On Thu, 22 Aug 2024 11:37:12 -0700
mhkelley58@xxxxxxxxx wrote:

> From: Michael Kelley <mhklinux@xxxxxxxxxxx>
>
> Implement throttling of swiotlb map requests. Because throttling requires
> temporarily pending some requests, throttling can only be used by map
> requests made in contexts that can block. Detecting such contexts at
> runtime is infeasible, so device driver code must be updated to add
> DMA_ATTR_MAY_BLOCK on map requests done in a context that can block.
> Even if a map request is throttled, the corresponding unmap request will
> never block, so unmap has no context restrictions, just like current code.
> If a swiotlb map request does *not* have DMA_ATTR_MAY_BLOCK, no throttling
> is done and there is no functional change.
>
> The goal of throttling is to reduce peak usage of swiotlb memory,
> particularly in environments like CoCo VMs which must use bounce buffering
> for all DMA I/O. These VMs currently allocate up to 1 GiB for swiotlb
> memory to ensure that it isn't exhausted. But for many workloads, this
> memory is effectively wasted because it can't be used for other purposes.

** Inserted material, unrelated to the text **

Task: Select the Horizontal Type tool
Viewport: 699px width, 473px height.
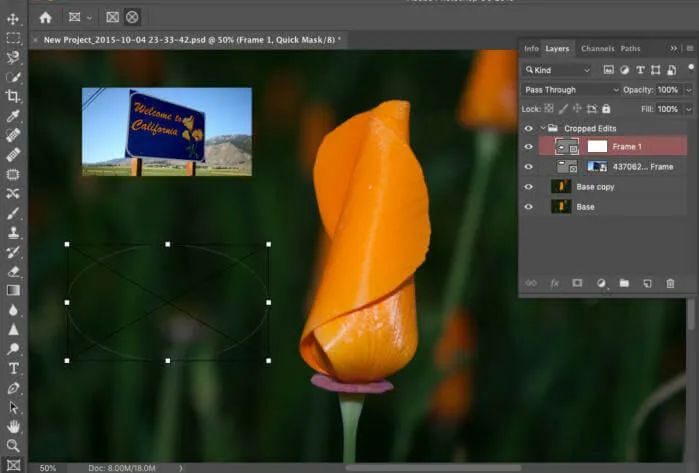Action: (13, 368)

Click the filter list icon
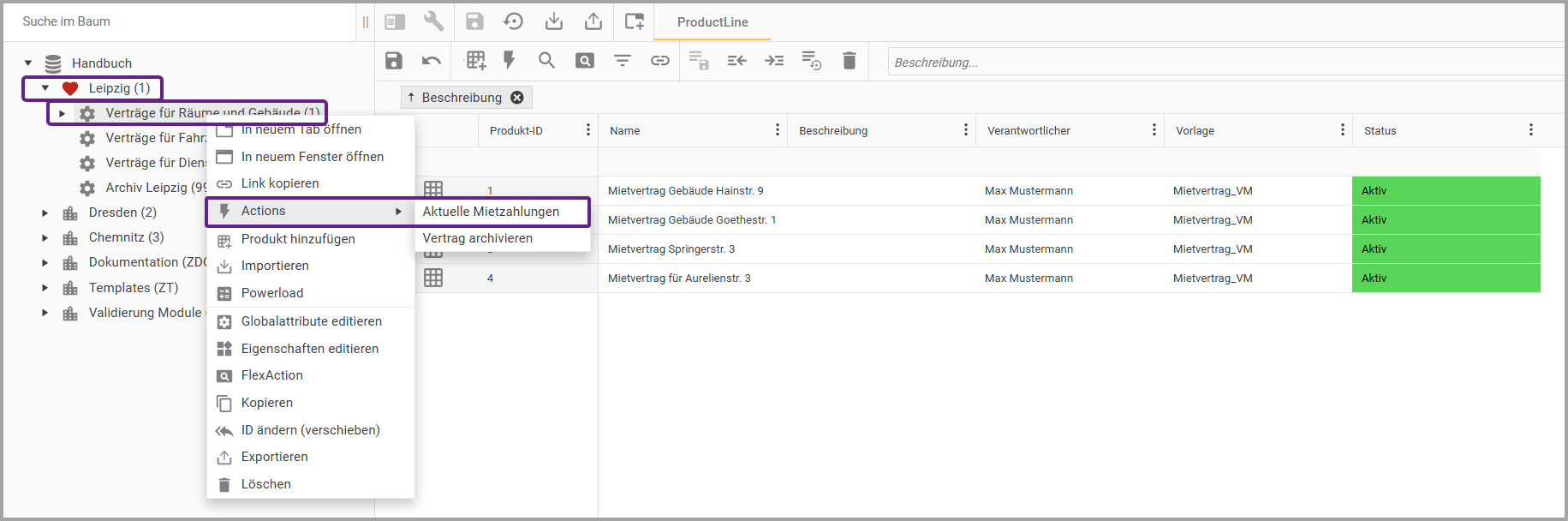(x=623, y=61)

> Throttling can lower the swiotlb memory requirements without unduly raising
> the risk of exhaustion, thus making several hundred MiBs of additional
> memory available for general usage.
>
> The high-level implementation is as follows:
>
> 1. Each struct io_tlb_mem has a semaphore that is initialized to 1. A
> semaphore is used instead of a mutex because the semaphore likely won't
> be released by the same thread that obtained it.
>
> 2. Each struct io_tlb_mem has a swiotlb space usage level above which
> throttling is done. This usage level is initialized to 70% of the total
> size of that io_tlb_mem, and is tunable at runtime via /sys if
> CONFIG_DEBUG_FS is set.
>
> 3. When swiotlb_tbl_map_single() is invoked with throttling allowed, if
> the current usage of that io_tlb_mem is above the throttle level, the
> semaphore must be obtained before proceeding. The semaphore is then
> released by the corresponding swiotlb unmap call. If the semaphore is
> already held when swiotlb_tbl_map_single() must obtain it, the calling
> thread blocks until the semaphore is available. Once the thread obtains
> the semaphore, it proceeds to allocate swiotlb space in the usual way.

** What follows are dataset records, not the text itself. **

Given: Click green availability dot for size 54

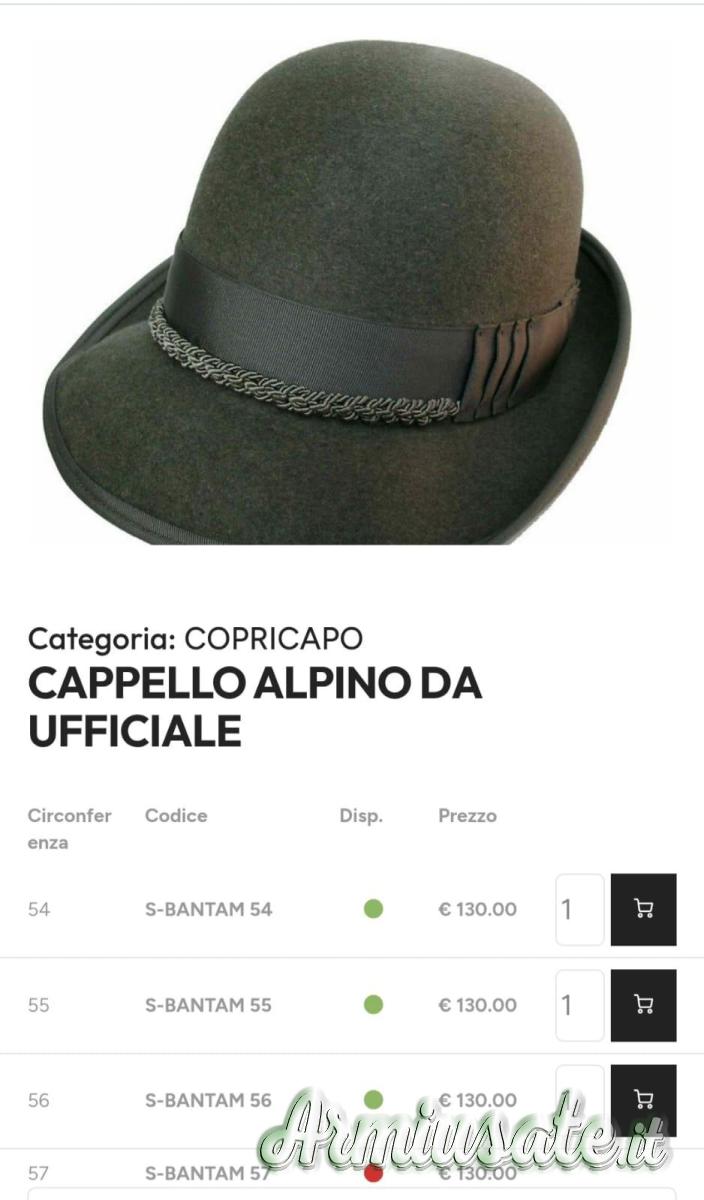Looking at the screenshot, I should (x=373, y=909).
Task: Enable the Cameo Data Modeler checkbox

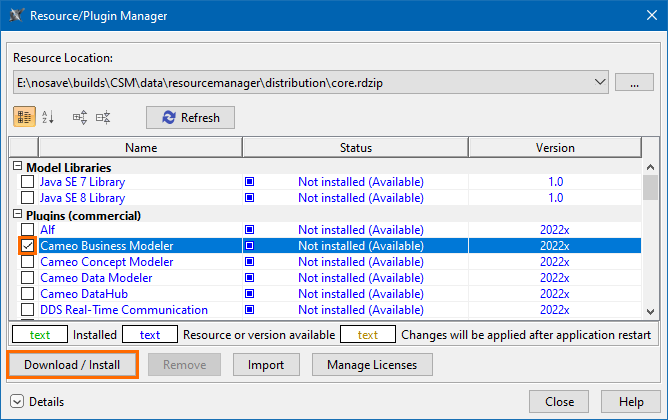Action: tap(27, 278)
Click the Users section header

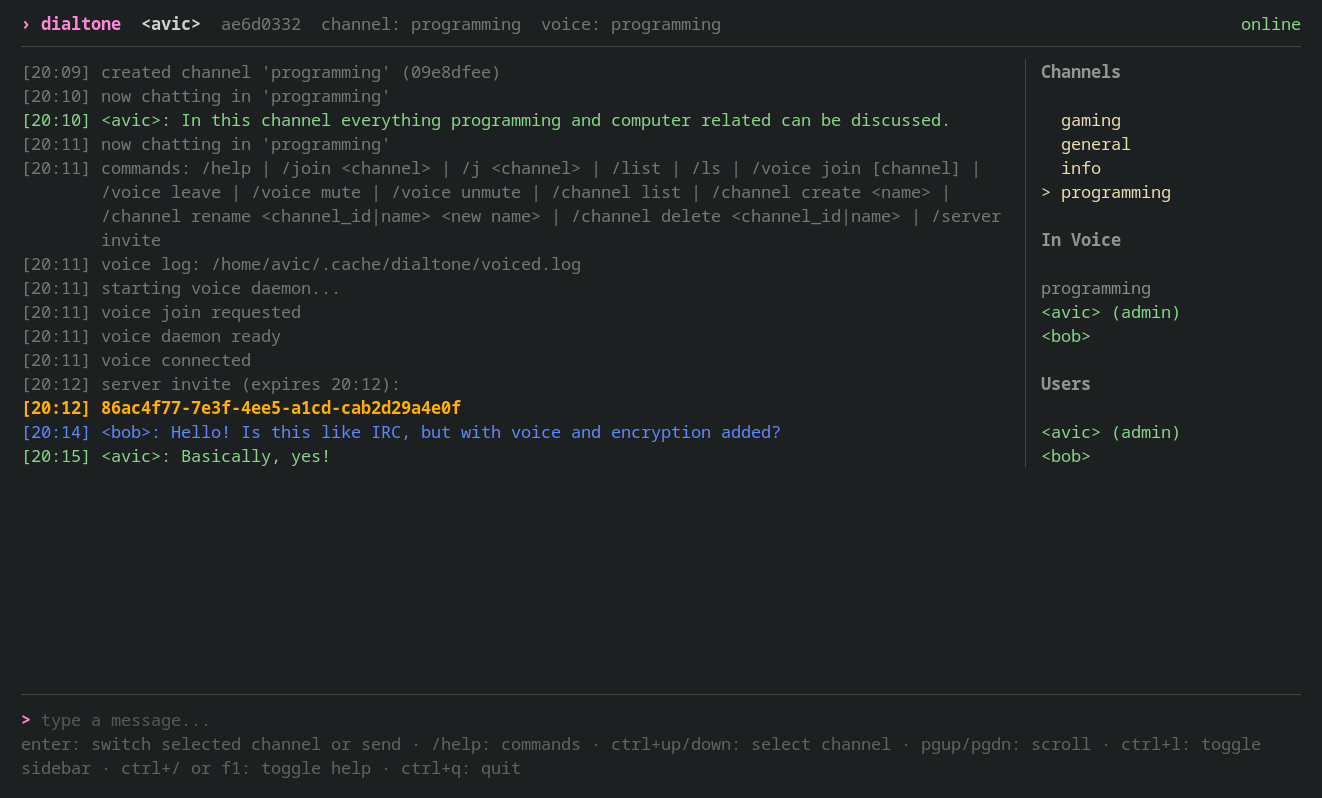1065,384
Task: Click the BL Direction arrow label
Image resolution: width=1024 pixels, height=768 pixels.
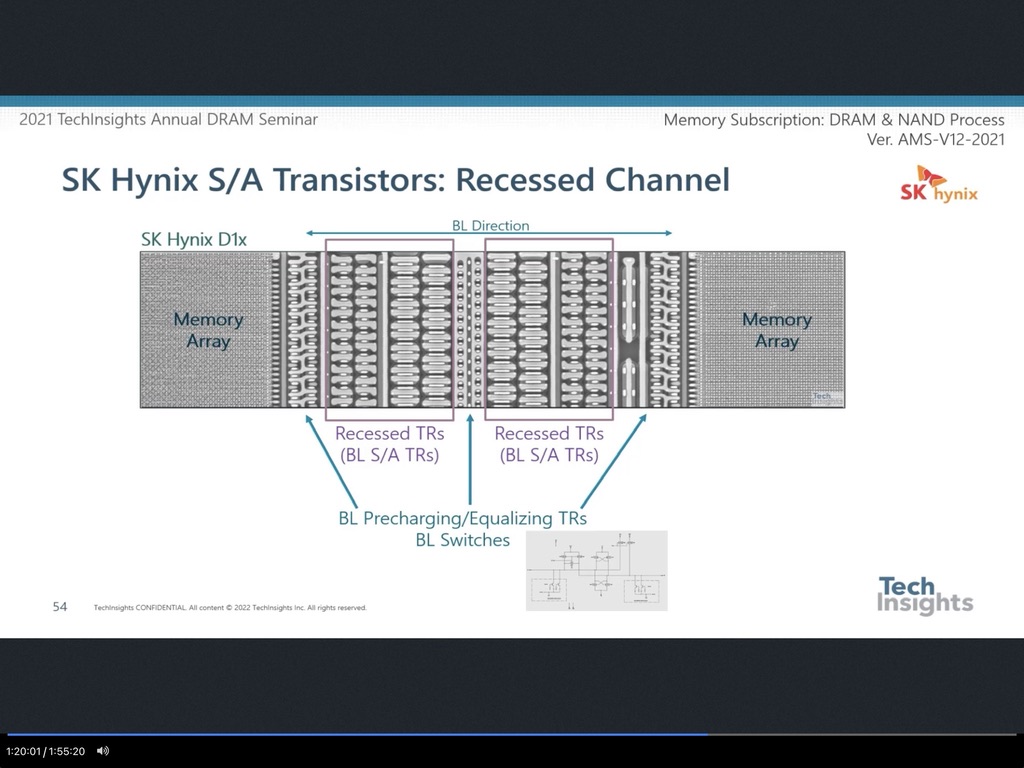Action: 490,225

> The swiotlb map call saves throttling information in the io_tlb_slot, and
> then swiotlb unmap uses that information to determine if the semaphore
> is held. If so, it releases the semaphore, potentially allowing a
> queued request to proceed. Overall, the semaphore queues multiple waiters
> and wakes them up in the order in which they waited. Effectively, the
> semaphore single threads map/unmap pairs to reduce peak usage.
>
> 4. A "low throttle" level is also implemented and initialized to 65% of
> the total size of the io_tlb_mem. If the current usage is between the
> throttle level and the low throttle level, AND the semaphore is held, the
> requestor must obtain the semaphore. Consider if throttling occurs, so
> that one map request holds the semaphore, and three others are queued
> waiting for the semaphore. If swiotlb usage then drops because of
> unrelated unmap's, a new incoming map request may not get throttled, and
> bypass the three requests waiting in the semaphore queue. There's not
> a forward progress issue because the requests in the queue will complete
> as long as the underlying I/Os make forward progress. But to somewhat
> address the fairness issue, the low throttle level provides hysteresis
> in that new incoming requests continue to queue on the semaphore as long
> as used swiotlb memory is above that lower limit.
>
> 5. SGLs are handled in a subsequent patch.
>
> In #3 above the check for being above the throttle level is an
> instantaneous check with no locking and no reservation of space, to avoid
> atomic operations. Consequently, multiple threads could all make the check
> and decide they are under the throttle level. They can all proceed without
> obtaining the semaphore, and potentially generate a peak in usage.
> Furthermore, other DMA map requests that don't have throttling enabled
> proceed without even checking, and hence can also push usage toward a peak.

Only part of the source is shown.